Task details: Copy all the records below, substituting "frame" for "box" and leaving everything else unchanged. Leave the pictures out.

Supplied material:

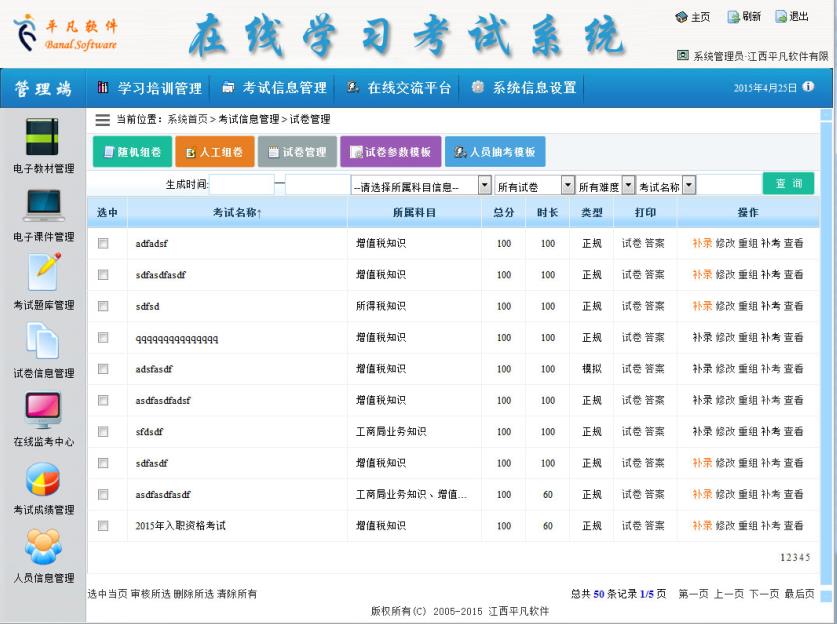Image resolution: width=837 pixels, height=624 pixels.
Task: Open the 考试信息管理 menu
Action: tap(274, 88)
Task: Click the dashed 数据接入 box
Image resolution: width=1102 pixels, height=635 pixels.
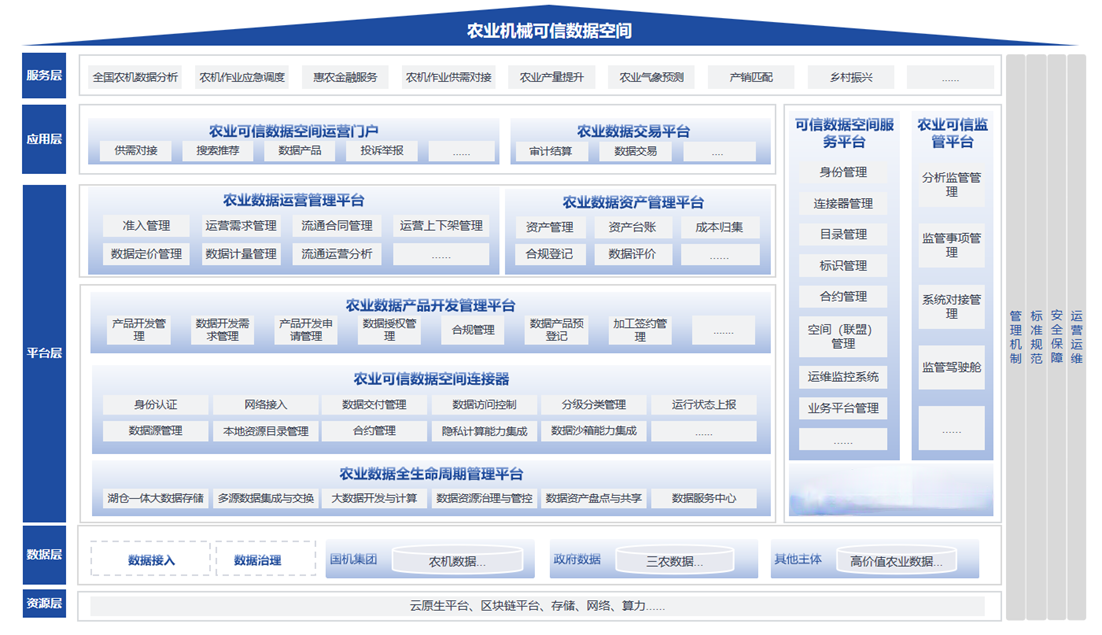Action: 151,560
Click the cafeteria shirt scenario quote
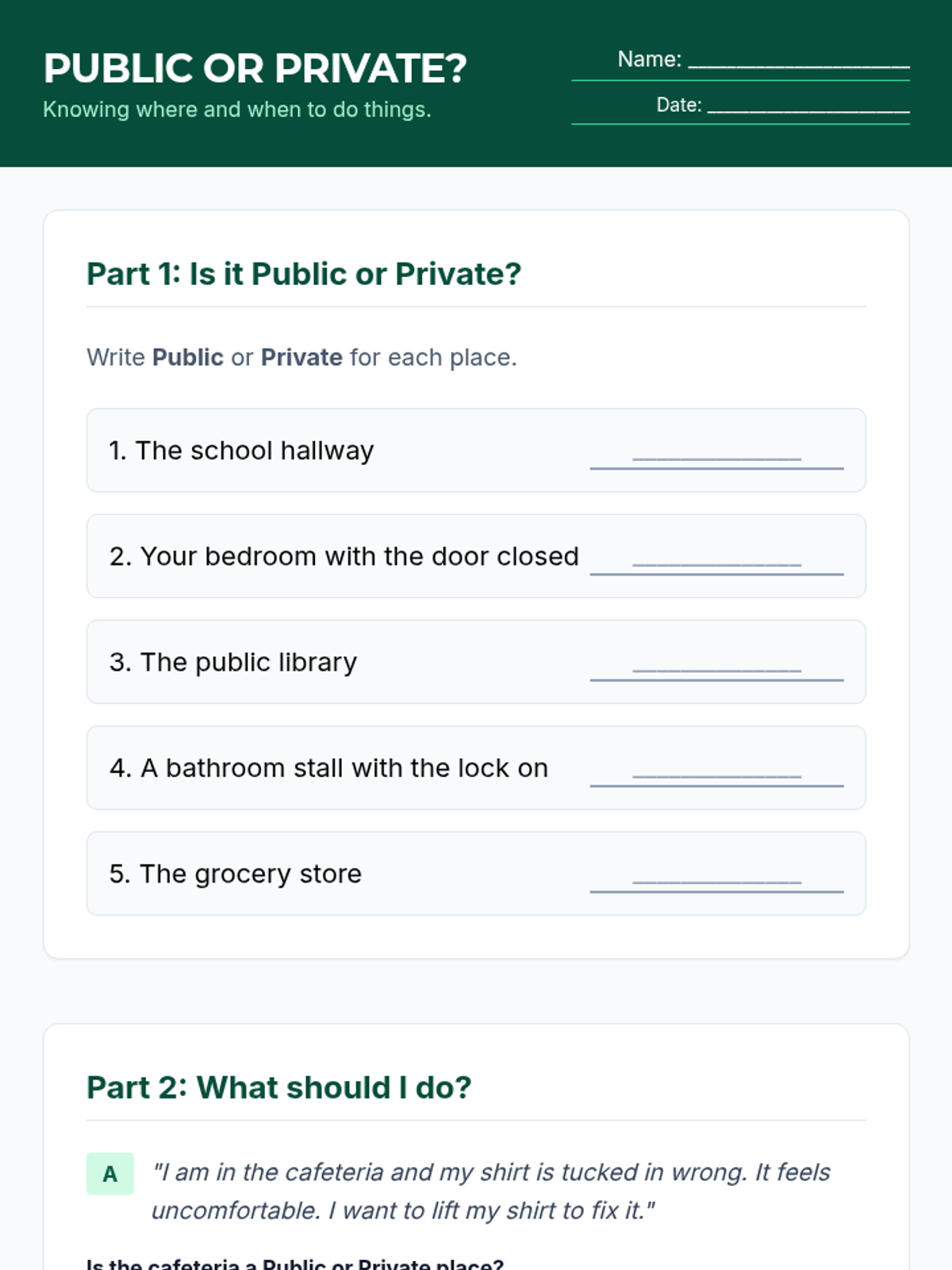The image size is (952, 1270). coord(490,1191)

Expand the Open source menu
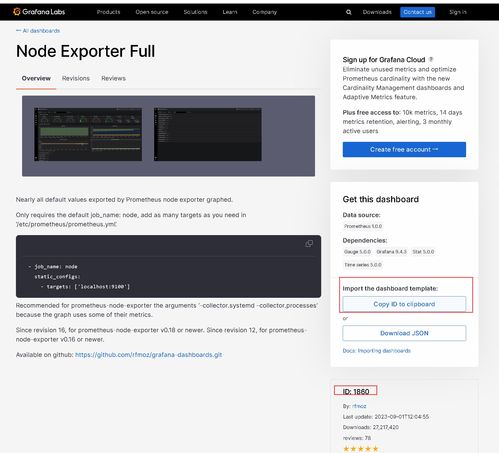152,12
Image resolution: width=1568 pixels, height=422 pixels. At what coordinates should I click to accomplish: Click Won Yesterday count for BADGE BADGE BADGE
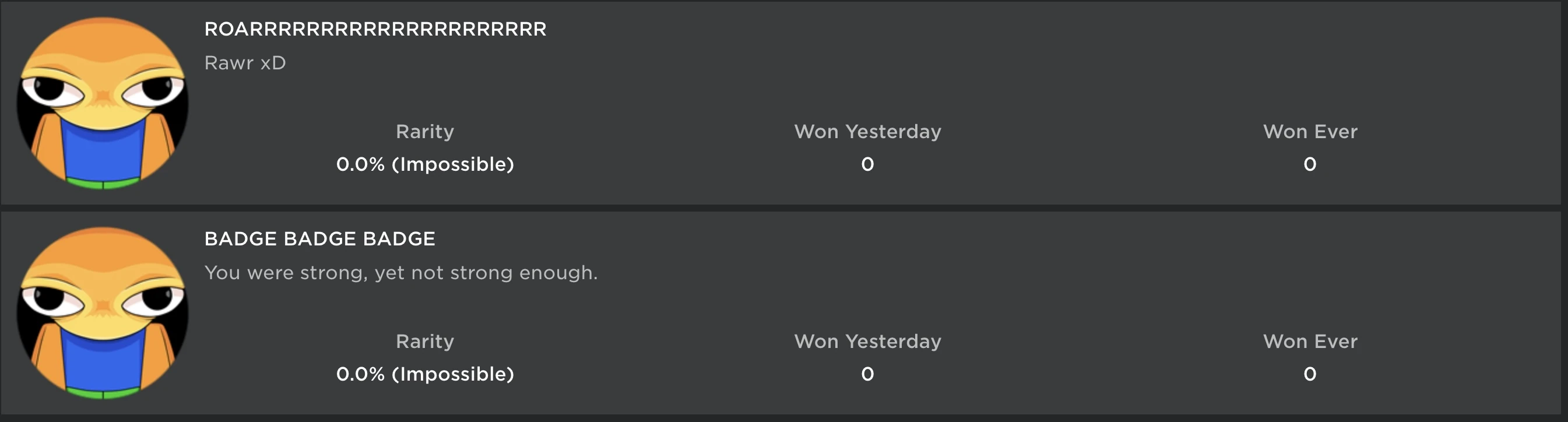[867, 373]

The reply:
Image resolution: width=837 pixels, height=624 pixels.
Task: Open the 考试信息管理 menu
Action: tap(274, 88)
Task: Click the dashed 数据接入 frame
Image resolution: width=1102 pixels, height=635 pixels.
Action: 151,560
Click the cafeteria shirt scenario quote
The image size is (952, 1270). coord(490,1191)

Expand the Open source menu
152,12
Image resolution: width=1568 pixels, height=422 pixels. At what coordinates should I click to accomplish: Click Won Yesterday count for BADGE BADGE BADGE
[867, 373]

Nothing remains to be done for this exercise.